The MMARs that are deployed to the server can also have an FL server configuration, config_fed_server.json under the startup directory by default. In the following settings are configured in this file within the MMAR, they will override the provisioned configurations:

wait_after_min_clients
heart_beat_timeout
min_num_clients
max_num_clients

Adding clients and regenerating packages

Running python3 provision.py again without changing project.yml will output the same set of zip files with the previously generated passwords.

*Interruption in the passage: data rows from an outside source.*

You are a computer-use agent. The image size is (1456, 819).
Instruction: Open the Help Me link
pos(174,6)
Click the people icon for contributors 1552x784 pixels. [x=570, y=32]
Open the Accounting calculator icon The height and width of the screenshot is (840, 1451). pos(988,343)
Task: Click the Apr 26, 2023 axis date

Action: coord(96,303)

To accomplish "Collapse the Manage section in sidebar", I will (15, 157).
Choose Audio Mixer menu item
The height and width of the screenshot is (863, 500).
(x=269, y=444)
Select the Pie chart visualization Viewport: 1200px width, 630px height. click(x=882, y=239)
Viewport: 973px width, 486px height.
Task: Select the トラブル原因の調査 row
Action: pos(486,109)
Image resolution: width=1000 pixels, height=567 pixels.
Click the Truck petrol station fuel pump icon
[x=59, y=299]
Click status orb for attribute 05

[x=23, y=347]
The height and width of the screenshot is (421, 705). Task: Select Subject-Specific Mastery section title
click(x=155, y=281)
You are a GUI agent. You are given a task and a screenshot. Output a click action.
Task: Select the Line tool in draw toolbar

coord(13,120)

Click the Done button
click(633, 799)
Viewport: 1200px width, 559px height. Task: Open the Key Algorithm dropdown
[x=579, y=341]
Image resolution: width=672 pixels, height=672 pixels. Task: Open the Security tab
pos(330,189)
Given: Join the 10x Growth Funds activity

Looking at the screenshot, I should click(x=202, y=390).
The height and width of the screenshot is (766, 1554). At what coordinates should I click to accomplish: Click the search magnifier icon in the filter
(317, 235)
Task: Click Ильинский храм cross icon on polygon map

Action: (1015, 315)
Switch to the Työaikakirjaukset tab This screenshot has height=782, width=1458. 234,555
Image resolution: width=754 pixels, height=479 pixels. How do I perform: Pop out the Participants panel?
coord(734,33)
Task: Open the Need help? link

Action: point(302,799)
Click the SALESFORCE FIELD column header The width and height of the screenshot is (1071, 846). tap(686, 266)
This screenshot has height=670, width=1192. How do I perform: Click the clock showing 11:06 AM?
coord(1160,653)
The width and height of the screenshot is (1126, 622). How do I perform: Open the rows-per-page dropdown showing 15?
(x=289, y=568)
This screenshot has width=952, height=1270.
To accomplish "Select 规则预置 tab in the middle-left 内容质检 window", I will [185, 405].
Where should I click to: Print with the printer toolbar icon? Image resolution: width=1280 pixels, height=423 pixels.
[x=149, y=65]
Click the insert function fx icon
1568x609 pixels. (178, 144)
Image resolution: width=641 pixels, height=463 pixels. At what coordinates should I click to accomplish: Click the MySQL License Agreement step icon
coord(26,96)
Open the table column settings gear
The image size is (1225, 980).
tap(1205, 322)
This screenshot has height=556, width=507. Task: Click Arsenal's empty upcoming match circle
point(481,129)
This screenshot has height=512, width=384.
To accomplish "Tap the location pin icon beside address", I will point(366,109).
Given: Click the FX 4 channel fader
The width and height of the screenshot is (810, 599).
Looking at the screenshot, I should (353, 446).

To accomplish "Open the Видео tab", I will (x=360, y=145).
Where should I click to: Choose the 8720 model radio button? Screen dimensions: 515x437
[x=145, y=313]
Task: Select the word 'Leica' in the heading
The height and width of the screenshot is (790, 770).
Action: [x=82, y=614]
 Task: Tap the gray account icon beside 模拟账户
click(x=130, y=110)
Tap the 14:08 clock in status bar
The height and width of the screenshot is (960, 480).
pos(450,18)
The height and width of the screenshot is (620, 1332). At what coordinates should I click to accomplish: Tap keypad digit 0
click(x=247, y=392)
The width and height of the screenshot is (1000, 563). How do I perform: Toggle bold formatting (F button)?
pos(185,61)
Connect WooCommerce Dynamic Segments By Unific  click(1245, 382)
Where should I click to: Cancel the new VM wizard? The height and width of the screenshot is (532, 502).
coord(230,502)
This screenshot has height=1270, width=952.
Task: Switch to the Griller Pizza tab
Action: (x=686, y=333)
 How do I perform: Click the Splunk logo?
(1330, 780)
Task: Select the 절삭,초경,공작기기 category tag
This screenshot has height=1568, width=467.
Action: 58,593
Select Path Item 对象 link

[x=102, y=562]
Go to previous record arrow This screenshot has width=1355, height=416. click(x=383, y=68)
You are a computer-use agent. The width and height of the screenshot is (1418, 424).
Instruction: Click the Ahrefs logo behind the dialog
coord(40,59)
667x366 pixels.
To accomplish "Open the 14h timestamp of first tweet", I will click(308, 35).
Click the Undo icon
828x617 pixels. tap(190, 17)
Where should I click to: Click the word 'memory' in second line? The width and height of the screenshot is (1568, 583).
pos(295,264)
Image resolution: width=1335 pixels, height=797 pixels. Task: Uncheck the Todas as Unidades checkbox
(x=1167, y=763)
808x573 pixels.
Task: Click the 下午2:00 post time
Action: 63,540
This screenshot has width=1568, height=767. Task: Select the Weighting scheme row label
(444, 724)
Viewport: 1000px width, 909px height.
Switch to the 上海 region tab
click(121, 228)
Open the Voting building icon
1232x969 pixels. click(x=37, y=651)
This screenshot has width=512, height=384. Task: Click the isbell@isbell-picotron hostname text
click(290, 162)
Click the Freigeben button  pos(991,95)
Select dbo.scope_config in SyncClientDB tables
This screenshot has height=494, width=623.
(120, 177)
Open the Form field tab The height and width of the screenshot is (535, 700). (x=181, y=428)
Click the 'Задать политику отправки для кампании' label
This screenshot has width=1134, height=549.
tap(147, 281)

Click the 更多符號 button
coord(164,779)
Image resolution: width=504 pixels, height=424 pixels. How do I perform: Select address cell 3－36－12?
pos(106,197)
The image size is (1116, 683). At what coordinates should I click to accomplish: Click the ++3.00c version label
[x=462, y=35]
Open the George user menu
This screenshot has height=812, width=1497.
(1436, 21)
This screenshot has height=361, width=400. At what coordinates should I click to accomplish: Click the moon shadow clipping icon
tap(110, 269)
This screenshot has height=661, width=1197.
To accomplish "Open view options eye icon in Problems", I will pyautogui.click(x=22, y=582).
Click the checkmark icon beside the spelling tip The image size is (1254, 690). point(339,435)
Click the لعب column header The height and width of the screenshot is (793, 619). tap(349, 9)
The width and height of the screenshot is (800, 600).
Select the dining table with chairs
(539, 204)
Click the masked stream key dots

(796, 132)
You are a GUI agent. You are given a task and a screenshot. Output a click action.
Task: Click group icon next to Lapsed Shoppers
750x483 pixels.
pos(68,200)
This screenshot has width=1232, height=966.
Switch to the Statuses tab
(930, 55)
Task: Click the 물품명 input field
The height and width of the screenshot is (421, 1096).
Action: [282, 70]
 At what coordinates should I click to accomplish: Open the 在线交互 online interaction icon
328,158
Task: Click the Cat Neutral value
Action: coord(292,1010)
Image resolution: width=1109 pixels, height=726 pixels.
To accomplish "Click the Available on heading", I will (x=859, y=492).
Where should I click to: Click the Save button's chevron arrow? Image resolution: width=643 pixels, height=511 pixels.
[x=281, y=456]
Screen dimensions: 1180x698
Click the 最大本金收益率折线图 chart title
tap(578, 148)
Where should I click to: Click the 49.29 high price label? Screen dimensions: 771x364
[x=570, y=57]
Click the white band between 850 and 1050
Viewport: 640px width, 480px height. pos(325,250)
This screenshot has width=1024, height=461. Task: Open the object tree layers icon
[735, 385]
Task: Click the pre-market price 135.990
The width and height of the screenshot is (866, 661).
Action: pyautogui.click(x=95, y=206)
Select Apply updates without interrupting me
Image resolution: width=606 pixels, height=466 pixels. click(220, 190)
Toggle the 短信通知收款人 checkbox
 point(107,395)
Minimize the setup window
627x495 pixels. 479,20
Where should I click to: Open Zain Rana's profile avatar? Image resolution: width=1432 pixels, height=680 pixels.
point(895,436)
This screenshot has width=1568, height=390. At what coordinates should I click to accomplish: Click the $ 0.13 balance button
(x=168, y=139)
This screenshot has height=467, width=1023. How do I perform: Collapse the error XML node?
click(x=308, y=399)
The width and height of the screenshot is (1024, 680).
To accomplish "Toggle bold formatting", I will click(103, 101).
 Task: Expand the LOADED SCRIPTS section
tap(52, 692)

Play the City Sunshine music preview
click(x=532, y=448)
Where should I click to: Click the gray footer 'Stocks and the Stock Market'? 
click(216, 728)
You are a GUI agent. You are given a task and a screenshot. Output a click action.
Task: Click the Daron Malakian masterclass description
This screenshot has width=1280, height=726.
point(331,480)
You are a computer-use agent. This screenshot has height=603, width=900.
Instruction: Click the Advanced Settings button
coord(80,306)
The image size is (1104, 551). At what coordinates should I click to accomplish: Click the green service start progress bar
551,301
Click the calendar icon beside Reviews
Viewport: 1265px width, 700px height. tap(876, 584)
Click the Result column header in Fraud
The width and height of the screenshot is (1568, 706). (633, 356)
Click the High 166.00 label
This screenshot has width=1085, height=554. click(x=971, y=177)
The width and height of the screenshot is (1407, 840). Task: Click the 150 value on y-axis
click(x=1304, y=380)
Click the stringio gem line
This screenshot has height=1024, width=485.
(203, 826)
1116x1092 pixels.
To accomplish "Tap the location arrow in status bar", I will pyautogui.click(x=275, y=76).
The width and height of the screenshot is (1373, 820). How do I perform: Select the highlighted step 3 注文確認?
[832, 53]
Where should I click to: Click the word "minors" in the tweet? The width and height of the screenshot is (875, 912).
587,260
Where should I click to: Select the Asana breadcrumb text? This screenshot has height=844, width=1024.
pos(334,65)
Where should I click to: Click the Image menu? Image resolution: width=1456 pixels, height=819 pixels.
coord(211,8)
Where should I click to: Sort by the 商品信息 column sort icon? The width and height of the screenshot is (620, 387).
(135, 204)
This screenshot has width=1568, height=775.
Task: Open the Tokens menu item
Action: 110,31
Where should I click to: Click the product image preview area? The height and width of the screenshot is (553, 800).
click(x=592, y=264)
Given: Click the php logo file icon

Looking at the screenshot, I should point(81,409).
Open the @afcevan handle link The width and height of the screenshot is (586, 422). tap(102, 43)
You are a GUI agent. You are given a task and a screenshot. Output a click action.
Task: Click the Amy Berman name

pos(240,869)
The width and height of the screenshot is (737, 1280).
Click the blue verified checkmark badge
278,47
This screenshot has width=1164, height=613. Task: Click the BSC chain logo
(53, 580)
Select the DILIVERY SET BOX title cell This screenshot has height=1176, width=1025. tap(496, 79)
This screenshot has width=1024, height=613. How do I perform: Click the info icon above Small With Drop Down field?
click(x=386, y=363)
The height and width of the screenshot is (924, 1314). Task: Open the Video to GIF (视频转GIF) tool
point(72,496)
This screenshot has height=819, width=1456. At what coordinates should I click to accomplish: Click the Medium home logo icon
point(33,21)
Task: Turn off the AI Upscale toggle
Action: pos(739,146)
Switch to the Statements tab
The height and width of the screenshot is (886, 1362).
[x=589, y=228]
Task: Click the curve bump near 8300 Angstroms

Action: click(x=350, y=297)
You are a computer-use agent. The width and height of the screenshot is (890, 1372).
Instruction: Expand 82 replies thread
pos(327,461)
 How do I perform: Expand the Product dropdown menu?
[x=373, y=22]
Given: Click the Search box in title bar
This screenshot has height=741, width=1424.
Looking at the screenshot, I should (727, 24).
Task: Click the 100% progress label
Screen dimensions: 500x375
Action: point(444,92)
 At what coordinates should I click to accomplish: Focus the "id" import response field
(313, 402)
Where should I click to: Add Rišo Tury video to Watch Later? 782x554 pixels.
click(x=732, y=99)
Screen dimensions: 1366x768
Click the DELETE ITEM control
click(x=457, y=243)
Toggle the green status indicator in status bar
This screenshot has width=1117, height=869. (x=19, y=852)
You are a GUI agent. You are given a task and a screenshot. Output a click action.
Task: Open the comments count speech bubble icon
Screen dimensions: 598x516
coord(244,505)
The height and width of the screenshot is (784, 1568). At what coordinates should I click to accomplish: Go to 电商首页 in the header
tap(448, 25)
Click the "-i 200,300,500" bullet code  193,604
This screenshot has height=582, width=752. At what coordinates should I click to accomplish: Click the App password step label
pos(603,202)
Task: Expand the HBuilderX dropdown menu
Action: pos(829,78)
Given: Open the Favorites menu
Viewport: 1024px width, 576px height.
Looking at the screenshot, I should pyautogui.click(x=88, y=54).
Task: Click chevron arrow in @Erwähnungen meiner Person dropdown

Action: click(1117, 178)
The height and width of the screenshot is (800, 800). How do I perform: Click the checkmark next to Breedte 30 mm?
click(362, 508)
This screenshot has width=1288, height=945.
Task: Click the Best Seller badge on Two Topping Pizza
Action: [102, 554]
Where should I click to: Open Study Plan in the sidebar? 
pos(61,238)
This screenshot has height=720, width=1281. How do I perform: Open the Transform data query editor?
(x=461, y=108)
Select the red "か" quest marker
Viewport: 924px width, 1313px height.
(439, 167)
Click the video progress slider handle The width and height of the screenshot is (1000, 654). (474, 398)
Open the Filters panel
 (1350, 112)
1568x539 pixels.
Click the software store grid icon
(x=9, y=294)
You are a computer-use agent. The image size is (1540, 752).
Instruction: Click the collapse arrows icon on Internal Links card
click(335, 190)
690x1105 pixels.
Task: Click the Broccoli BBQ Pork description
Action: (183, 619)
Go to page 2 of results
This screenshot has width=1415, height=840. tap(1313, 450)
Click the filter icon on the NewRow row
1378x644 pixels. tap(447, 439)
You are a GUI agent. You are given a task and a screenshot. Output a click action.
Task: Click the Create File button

To add more clients, just add the client in the “fl_clients” section in project.yml. Additional zip files will be generated while other zip files remain the same. This way, existing clients do not need to worry about changing anything.

To regenerate all zip files from scratch, delete audit.pkl. Note this will make all existing packages and the certificates inside them invalid. This means that you have to send new packages to all participants with new passwords.